Lo ha detto alla Bbc David Pond, lo studente di dottorato che all'Università di Cambridge fa da assistente all'autore della 'Breve storia del tempo'.
Hawking, 63 anni, da decenni è bloccato su una sedia a
a rotelle e lotta contro il morbo di Lou Gehrig, ovvero la sclerosi laterale amiotrofica, che progressivamente sta
distruggendo ogni sua facoltà di movimento. Aveva 21 anni quando gli fu diagnosticata e studiava a Cambridge: da allora è diventato il cittadino britannico sopravvissuto più a lungo alla terribile malattia.
Finora ha usato per parlare un computer collegato alla mano, che però non riesce quasi più a muovere: da due mesi fa quindi uso di un congegno che gli consente di usare il computer parlante con i movimenti dell'occhio, ha spieato Pond.
L'apparecchio, attaccato ai suoi occhiali emette un raggio
infrarosso che risponde ai movimenti dell'occhio, al battito
delle palpebre, o alle contrazioni dei muscoli della guancia.
"La sua mano diventa sempre più lenta - ha spiegato Pond alla Bbc - Vuole combattere fino a che può, ma riconosce che ha bisogno di comunicare meglio. Ha iniziato a usare questo congegno, che è semplice da usare e sta andando molto bene".
Hawking è diventato famoso presso il grande pubblico alla fine degli anni Ottanta, con il successo internazionale del suo libro "Una breve storia del tempo", il libro scientifico più venduto di tutti i tempi, che lo ha fatto diventare un'icona della scienza, tanto da finire anche nel telefilm Star Trek o in una puntata del cartone animato The Simpson. Nato nel 1942, esattamente 300 anni dopo il suo eroe e modello, Galileo, Hawking ha studiato fisica a Oxford, per poi trasferirsi alla rivale Cambridge per il suo Phd in cosmologia.

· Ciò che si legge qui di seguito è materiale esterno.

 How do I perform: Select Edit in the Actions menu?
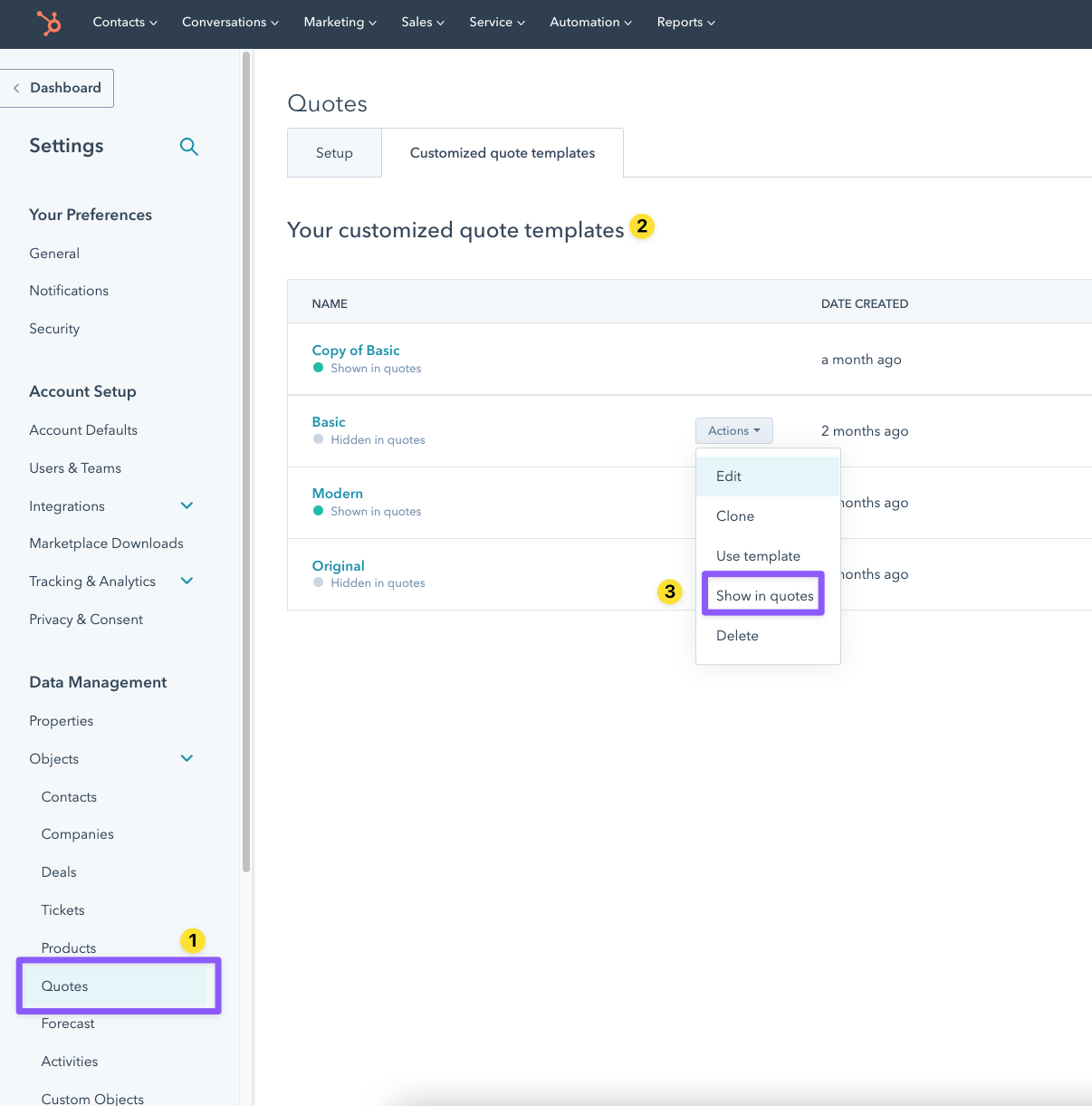[729, 476]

Dal 1979 è professore di matematica a Cambridge.
Lo scienziato britannico ha dedicato gran parte delle sue energie a comprendere le origini, la natura dell'universo e la sua evoluzione attraverso la combinazione di varie discipline scientifiche: la sua principale teoria (delineata insieme a Roger Penrose) è quella per la quale questo si è espanso a partire dal Big Bang iniziale e continuerà a farlo all'infinito. L'altra è quella della cosiddetta 'radiazione Hawking', ossia il lampo di luce che i buchi neri, prima di diventare invisibili, emetterebbero.
Si ritiene che quest'ultima teoria possa portarlo prima o poi all'assegnazione del premio Nobel. Quando gli viene chiesto come ha fatto a vivere con la sua malattia, per la quale gli avevano dato due anni di vita quando fu diagnosticata, lui ha sempre risposto: "Cosa si può fare, se non andare avanti?".

:( :'(

giambo
05-09-05, 18:29
Accidenti.... :'( è sconvolgente quando si sente parlare di persone così frenate da una malattia ma che comunque continuano a combattere una battaglia tanto logorante e che vede già uno sconfitto...e se poi si tratta di una grande mente..........!!!!

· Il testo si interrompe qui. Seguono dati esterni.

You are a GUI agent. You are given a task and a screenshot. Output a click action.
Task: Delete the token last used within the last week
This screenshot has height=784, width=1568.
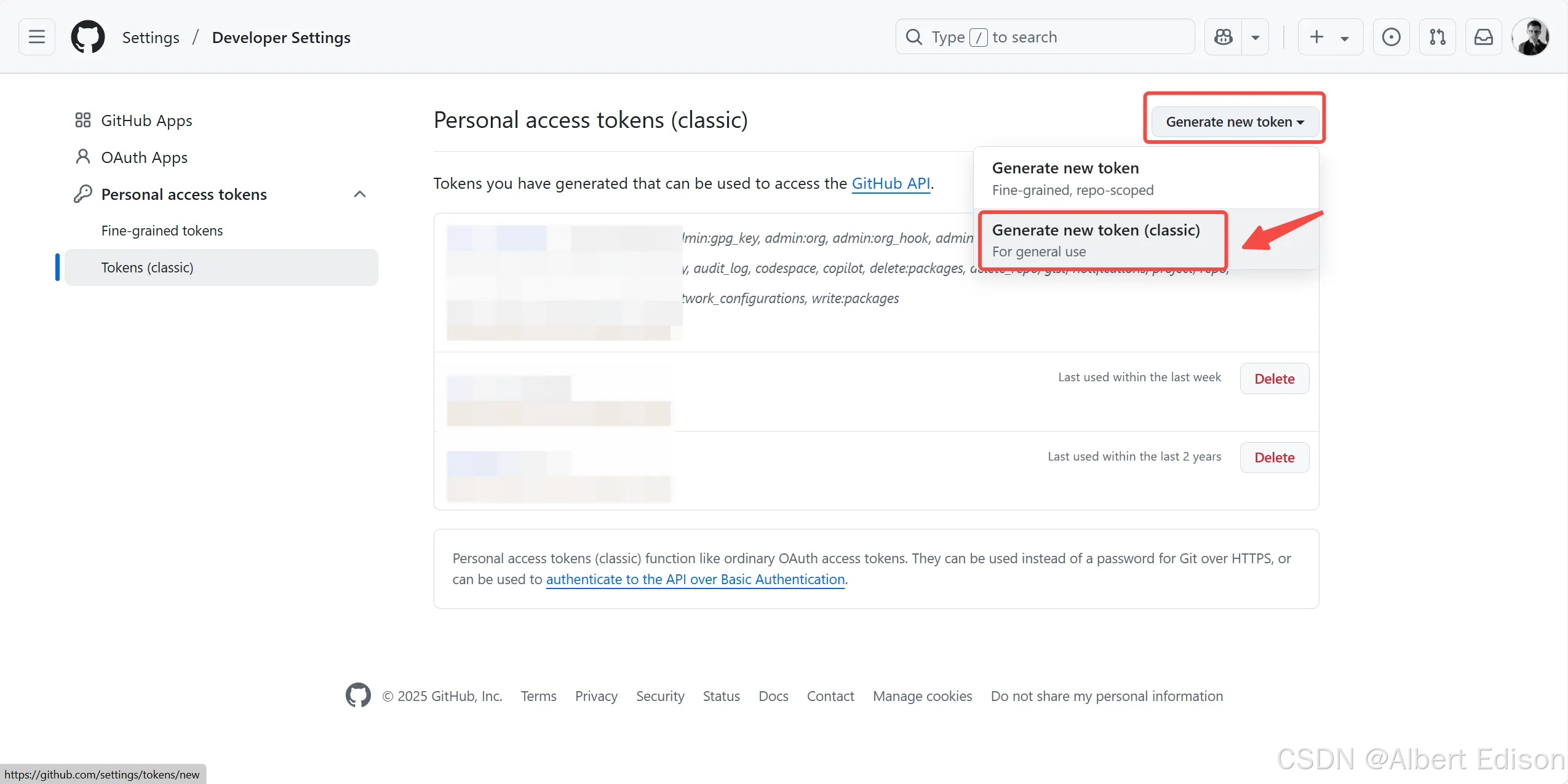point(1274,379)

comunque se non sbaglio lui disse che fu proprio la malattia a "spronarlo" a impegnarsi nello studio e nella ricerca (non vorrei però dire una cavolata)...

Darksky3
06-09-05, 09:06
Accidenti.... *:'( è sconvolgente quando si sente parlare di persone così frenate da una malattia ma che comunque continuano a combattere una battaglia tanto logorante e che vede già uno sconfitto...e se poi si tratta di una grande mente..........!!!!

comunque se non sbaglio lui disse che fu proprio la malattia a "spronarlo" a impegnarsi nello studio e nella ricerca (non vorrei però dire una cavolata)...

E' proprio questo che mi ha colpito di Hawking, si dopo aver saputo della malattia si impegnò a fondo per il dottorato, prima era un lavativo che studiava solo per il necessario, certo quello gli bastava, pensate che in tutta la carriera universitaria ha studiato solo 1000 ore!!!
E' incredibile come una persona cambi in modo così repentino.